Android owners that have a habit of getting infected or fear that something may harm the device, without their knowledge, may want to use X-Ray. This Android application is not a standard anti-virus client which can be fooled through classic methods, but a software that has learned from others mistakes and performs quite well against security vulnerabilities and other hazardous threats.
Developed by Duo Security experts, X-Ray can scan an Android device and detect most vulnerabilities which are invisible to the untrained eye and which can be fixed by requesting a patch from your carrier. You see, most Android handsets out there come with a long list of things that should be improved when it came to security, and although both the carrier and Google itself may be aware of the glitch, they stand aside and leave a door open for sneaky malwares. Using X-Ray, users can become aware of such flaws and take the appropriate action in order to keep the device secure.
How does X-Ray work?
First of all, X-ray is not an ordinary anti-virus software that compares the signature of applications and if mismatches have been found, tags it as infected. This Android security software actually scans the device itself and the operating system to determine whether there are vulnerabilities that remained unpatched by your carrier. These vulnerabilities are usually known as “privilege escalation” threats and can be simply pictured as shortcuts which malwares can use to gain advantages such as root access on a device.

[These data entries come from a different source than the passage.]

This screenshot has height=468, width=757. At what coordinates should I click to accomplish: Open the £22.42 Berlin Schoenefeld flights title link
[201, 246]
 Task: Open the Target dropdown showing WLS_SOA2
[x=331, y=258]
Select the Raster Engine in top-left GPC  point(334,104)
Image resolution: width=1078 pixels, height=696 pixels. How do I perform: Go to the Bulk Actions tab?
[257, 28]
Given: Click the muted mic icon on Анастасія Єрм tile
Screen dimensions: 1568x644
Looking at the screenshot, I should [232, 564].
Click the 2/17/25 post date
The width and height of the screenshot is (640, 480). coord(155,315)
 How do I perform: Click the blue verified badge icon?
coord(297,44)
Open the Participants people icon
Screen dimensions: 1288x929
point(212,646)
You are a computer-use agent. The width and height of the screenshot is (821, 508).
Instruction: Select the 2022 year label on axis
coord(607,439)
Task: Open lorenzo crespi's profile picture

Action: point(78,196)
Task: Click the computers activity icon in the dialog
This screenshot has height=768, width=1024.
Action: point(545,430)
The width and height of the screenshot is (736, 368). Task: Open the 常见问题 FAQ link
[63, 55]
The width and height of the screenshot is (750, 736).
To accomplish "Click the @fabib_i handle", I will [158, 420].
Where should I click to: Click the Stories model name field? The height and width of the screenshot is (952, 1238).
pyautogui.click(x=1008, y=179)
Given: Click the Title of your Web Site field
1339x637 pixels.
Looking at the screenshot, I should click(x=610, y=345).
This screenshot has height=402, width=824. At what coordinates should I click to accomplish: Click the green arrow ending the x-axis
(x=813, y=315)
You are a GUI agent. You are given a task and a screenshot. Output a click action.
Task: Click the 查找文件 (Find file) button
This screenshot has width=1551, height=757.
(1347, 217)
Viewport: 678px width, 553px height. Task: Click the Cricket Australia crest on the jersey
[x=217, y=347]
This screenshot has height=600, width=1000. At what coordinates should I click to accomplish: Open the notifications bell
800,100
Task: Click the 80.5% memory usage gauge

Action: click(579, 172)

Once a malware gains administrative rights, it can alter every bit of information handled by the terminal, including the distribution of paid text messages, call scenarios and private data as passwords and such. Plain and simple, the permission list you agree to when installing an application from Google Play can be modified using privilege escalations to include every possible action which a smartphone could perform.
Why do such vulnerabilities exist?
Although Google tries is best to tie any loose strings, just like Microsoft did with its former Tuesday Patch Day on Windows, the process of serving updates to millions of users is not facile. Once a new threat is discovered and Google develops a workaround, it sends the information to carriers for distribution. They have to add their own piece of software above the patch and to serve the new Android version to all compatible clients.
Now in this last step of the procedure usually hiccups are encountered. You see, why add a security patch in Android 2.3 Gingerbread and deliver it while a brand new shiny device with Android 4.0 is ready to be sold? It would harm their profits and considering the fact that capitalism is the new religion, it would be a sin to do so.
How to use X-Ray
Although Google has opposed to letting such applications inside the Google Play market, X-Ray can be safely downloaded from the official website. Here’s what you need to do first:
- Allow non-market apps to be installed by going to Settings -> Applications (or Security for some versions) and by checking the “Unkown Sources” box.
- Now from your mobile terminal open this link or use the QR code attached aside.
- Install the application just like any other and perform a quick scan.
- A list will be displayed will all the detected vulnerabilities.
Once you’ve found that the device is not quite stable, here’s what you can do:
- Check for a system update by going to Settings -> About Phone -> System updates.
- Install a custom ROM like CyanogenMod which uses a newer Android version than the one currently installed. Usually, once Google releases a new OS version most vulnerabilities are patched.
- Contact the carrier and ask him when an update for your device will be available, one which should fix your problems.
- If all the above fail, stay away from untrusted applications.